Task set
1. Please repeat the part of the shipbuilding article that opens with the words containing "The Royal family" and closes with "out to watch.", substituting "choir" for "brass band".
2. Carry the shipbuilding article on from the point at which it stops.

— START OF Page —

The Royal family regularly visited the region to launch the metal giants. Ship launches had a sense of occasion with a brass band and families coming out to watch.
Robson remembers his own experiences: “When they launched the ships and even when I was at the shipyard it really gave the area a sense of pride and belonging and identity. It was a very emotive time watching the launch of a ship, especially if you were part of the building process.”
Robson’s first job was as an apprentice draughtsman at the Swan Hunter Yard and he takes a trip back with former colleague Bill Campbell.
Robson says: “There was a lot of people working here in the early ‘80s when I arrived. And that’s where Will Crackett stayed. He was the office manager. He was the one who hauled us in when I announced that I wanted to be an actor when I was leaving in ’86. I did enjoy working here and there was a great sense of pride and worth when you see the ships go down.”
Robson meets former shipbuilder Bob Growcutt who expresses his regrets about the industry.
Bob says: “The working man, in my opinion, has never gotten the slightest little bit of recognition for his contribution to what he’s give this country. My biggest regret in my life really has to be somebody robbed me of passing my skills, knowledge and experience and my art back to the next generations that have been passed from my father to me, his father to him.”
Robson also explores how the industrial revolution shaped the lives of the workers in the north and helped them to forge an identity.
Jonathan Kinleysides, curator at the Beamish museam, explains to him: “It created very close-knit communities because underground you never knew when you needed the man next to you to save your life, so they depended on each other and the same on the surface. If one family fell on hard times everybody rallied ‘round and helped.”
The only way workers had of protecting themselves and their families, was to band together in trade unions. Once unions began to gain strength around 1900, they became a force to be reckoned with. Strikes became more common and the first and only general strike in British history took place in 1926. Robson’s family have a connection with the most dramatic event of the strike, the derailment of the flying Scotsman.
Robson explains: “My great-grandfather on my mother’s side, William Golightly, was President of the Northumberland Miners’ Association, and in a speech to striking miners he urged them to do everything they could to stop the transport of coal on the railways. So, fired up by these words, a group of striking miners sabotaged a railway line near Cramlington in the North East.”

— END OF Page —
— START OF Excerpted data —

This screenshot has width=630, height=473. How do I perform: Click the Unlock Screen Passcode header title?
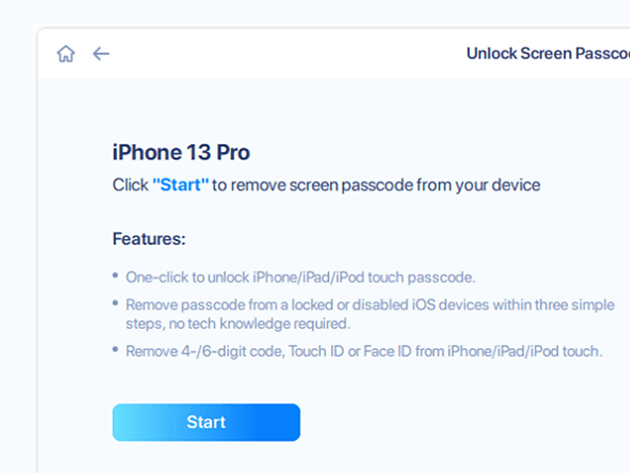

— END OF Excerpted data —
— START OF Excerpted data —

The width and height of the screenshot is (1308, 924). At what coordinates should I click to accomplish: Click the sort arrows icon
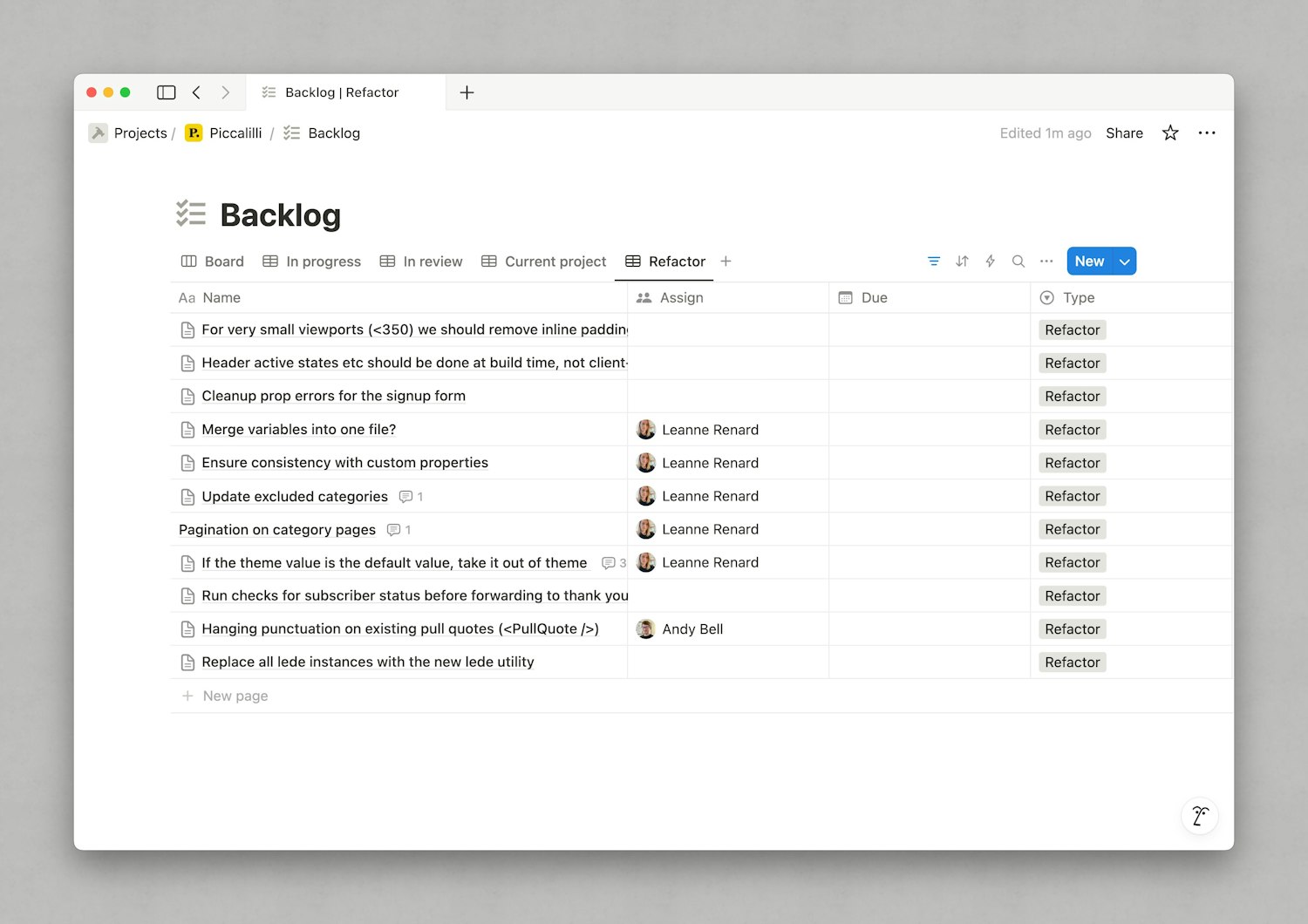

— END OF Excerpted data —
— START OF Excerpted data —

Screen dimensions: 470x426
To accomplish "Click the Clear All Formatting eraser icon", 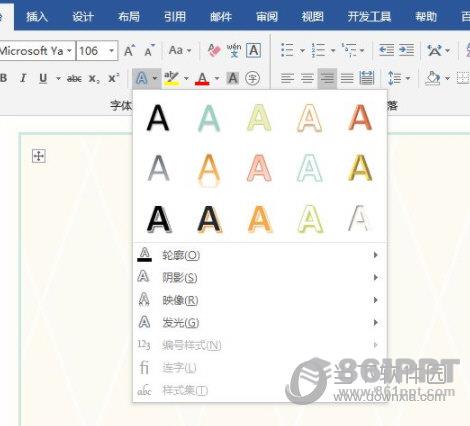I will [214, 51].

— END OF Excerpted data —

Responses for each task
1.
The Royal family regularly visited the region to launch the metal giants. Ship launches had a sense of occasion with a choir and families coming out to watch.

2.
The miners mistakenly stopped a passenger train, rather then a freight train and despite not causing any fatalities or serious injuries, harsh sentences were handed down to them.
Robson remembers: “One of those miners is called Arthur Wilson. And he used to cut my hair in a little shed behind our house. And when I used to get my haircut he never used to speak to me! I was going, ‘What’s wrong with him, he doesn’t like me?’ And one fella nudged me and he went, ‘He doesn’t like your middle name.’ And I said, ‘What do you mean?’ He went, ‘Golightly.’ He didn’t like William Golightly because they felt William could have supported them more in a campaign to get them released.”
Ten years after the strike, Britain was in the grip of the great depression and unemployment sharply rose. In October 1936, 207 men set out on a march to the Houses of Parliament to draw attention to the extreme poverty being suffered by the people of the North East. The march sadly didn’t achieve what it set out to do but the Jarrow Crusade shows us that the people of Jarrow and the North East didn’t just lie down accept their fate; they fought for what they thought was right.
Robson concludes: “If our story of how the North was built has an endpoint, then it must surely be the miners’ strike of 1984/1985. It was a watershed event and one that marked the end of the power of the miners’ union and also signalled a shift of an economy based on making things to one based on services. I saw first hand how the strike drove deep divisions into mining and villages but I also saw how people came together to help each other over the course of the year long strike.”